OLMASINI İSTEDİKLERİNİ, OLMUŞ GİBİ SÖYLÜYORLAR

Bu tespiti, bu salgın sanki sadece Türkiye’de varmış ve ülke olarak biz de bunun altında kalmışız gibi bir algı oluşturulmasından duyduğum rahatsızlığı belirtmek için yaptım. CHP ve yancıları ki, bunlara AK Parti’den talimatla ayrılıp parti kuran eskiler de dâhil, vaka sayılarındaki artışlara bağlı olarak yeni bir bombardımana başladılar. Sanki sadece Türkiye’de virüs varmış ve yanmış, bitmiş mahvolmuşuz gibi bir hava oluşturmaya çabalıyorlar. Olanlardan çok; olmasını istediklerini, kendi beklentilerini, hayallerini gerçekmiş gibi söylüyorlar. İstiyorlar ki, hastanelerde yer kalmasın, hastalar sokaklara taşsın, millet ümitsizliğe kapılsın ve bunlara da istismar edecekleri, kafa karıştırıp kendilerine alan açabilecekleri bir malzeme çıksın. En başından itibaren hep buna oynadı, bunu istedi, bunu beklediler. Hâlâ utanmadan, sıkılmadan çıkıp yalanlarla, iftiralarla gündem oluşturmaya uğraşıyorlar.

KARAMSARLIĞA GEREK YOK

Bu beklentiler boşunadır. Türkiye Cumhuriyeti Devleti’ni yöneten hükümetimiz çok başarılı bir süreç yönetimi göstermiştir. Bütün dünyada salgının önünü kesmek, virüsün bulaşıcılığını önlemek, hastalığı kalıcı ve köklü tedavi etmek için yoğun emek ve mesai sarf ediliyor. Aşı bulunması konusunda ümit verici gelişmeler duyuyoruz. Sene sonuna kadar bir sonuca ulaşılacağına olan inancımız gün geçtikçe artıyor. Türkiye’de de deneme aşılarına başlanmıştır ve beklenen şifaya mutlaka ulaşılacaktır. Sayın Devlet Bahçeli’nin de belirttiği gibi, karamsarlığa gerek yoktur. Bir kaşık suda fırtına koparmaya lüzum yoktur. Elbette hastalığı ciddiye almak lazımdır, ancak salgına dikkat ettiğimiz kadar kötümserliğin salgınına karşı da uyanık olmak zorundayız.

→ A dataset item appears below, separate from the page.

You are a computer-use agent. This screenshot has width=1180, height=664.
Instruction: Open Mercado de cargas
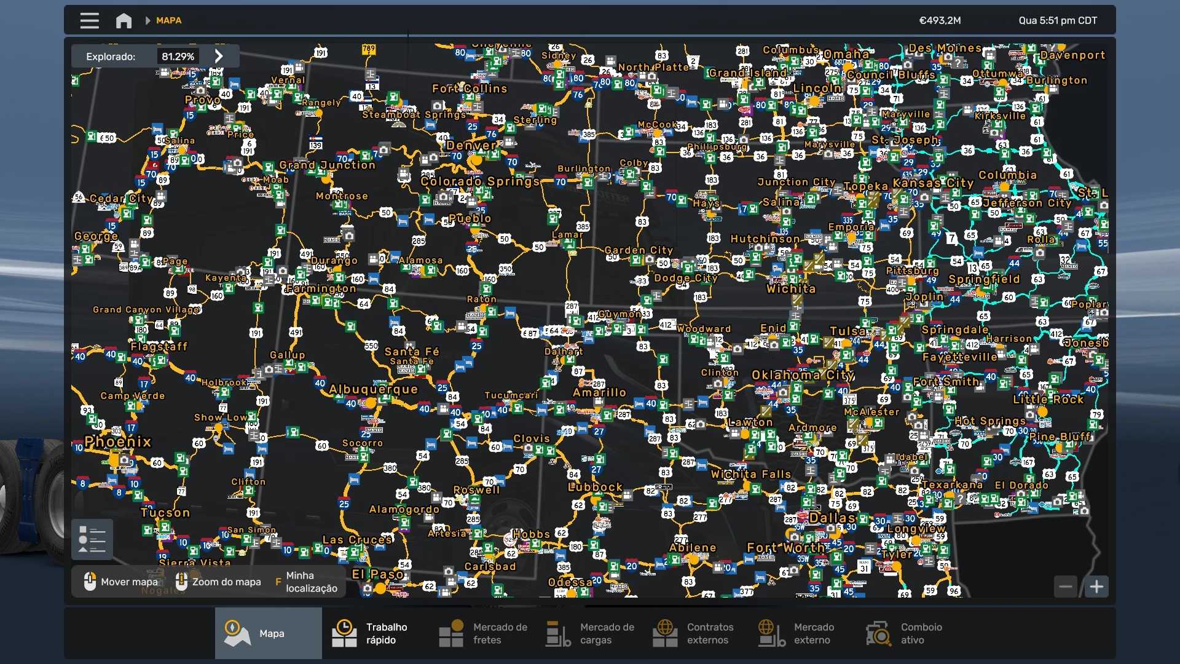coord(590,633)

NEFES ALMA HAKKINI GASBEDEN SUÇLUDUR

Virüsün hayatımıza girmesinin üzerinden 6 aydan fazla zaman geçti. Bu mücadeleyi topyekûn vermezsek sonuç alamayacağımızı artık çok iyi biliyoruz. Dolayısı ile yine Sayın Bahçeli’nin önemle altını çizdiği gibi, maskesi kolunda gezen, sosyal mesafeyi askıya alan, temizlik ve hijyen şartlarını ihlal edenler başkalarının yaşama hakkını riske attıklarını görmek mecburiyetindedir. Tavsiye edilen kurallara bilerek ve kasten uymadan toplum hayatına karışanlar, insan sağlığını hiçe sayan vicdansızlardır. Eğlence merkezlerinde, gece kulüplerinde, düğünlerde, toplu taşıma vasıtalarında maske takmadan, mesafe koymadan sorumsuzca hareket edenlerin virüsün bulaşmasına destek oldukları, insan ve toplum sağlığına kastetmeleri feci bir vebaldir. Nefes alma hakkını gasbedenler suçludur.

ÇOCUKLARA ÖRNEK OLMALIYIZ

Kademeli bir şekilde ve belli bir sistem dâhilinde okulların açılacağı açıklanmıştır. Bu durum sorumluluğumuzu daha da arttırıyor. Gençlere ve çocuklara örnek olacağız ki, sonra da kurallara uymalarını onlardan bekleyelim. İşleri güçleri fitne çıkarmak olanları ciddiye almamak gerekiyor. Devletimiz bütün gelişmelerden bizleri anında haberdar ediyor. Her zaman yapılan resmi açıklamalara itibar edilmesi gerektiğini yazdık, söyledik. Bu zamanda kimsenin kimseden bir şey saklaması mümkün değildir. Dolayısı ile açıklanan rakamlarla ilgili belli bir kesimin özellikle başka algılar oluşturmak istemesi asla iyi niyetli değildir. Başta birçok Avrupa ülkesi olmak üzere, dünyanın geneli ile kıyasladığımız zaman, biz daha iyi durumdayız ve bu belanın savuşturulması konusunda daha ümitliyiz.

MÜCADELE SORGULANMAMALI

Salgının başından itibaren TÜRKGÜN gazetesi olarak da, yazı yazan, fikir beyan eden arkadaşlarımız da hiçbir zaman haddimizi aşan bir şeye tevessül etmedik. Başta Sağlık Bakanımız olmak üzere yetkili ve ilgililerin açıklamaları üzerinden değerlendirmelerimizi yaptık. Ehil ve donanımlı uzmanların söylediklerini ciddiye aldık. Ne yazık ki, bu konuda da bir kargaşa yaşanmakta ve bir bilgi kirliliği oluşturulmaktadır. Özellikle uzun saatler yayın yapan televizyonlar vakit doldurmak ve biraz da farklı olmak adına ilgisiz, alakasız, çapsız insanlarla Türk milletini meşgul etmekle kalmıyor, aynı zamanda kafa karıştırıp, verilen emekleri boşa çıkarmak için özel bir gayret gösteriyorlar. Bunu kabul etmemiz mümkün değildir. Sayın Devlet Bahçeli de açıklamasında bu duruma dikkat çekmiş ve her gün şehit verdiğimiz şu günlerde, devletimizin mücadele kararlılığını sorgulamanın, Türkiye düşmanlarını sevindireceğini söylemiştir. Bize düşen, maske-mesafe ve temizlik kurallarına harfiyen uymaktır. Her şartta, her durumda önceliğimiz bu olmalıdır, gerisi kendiliğinden gelecektir.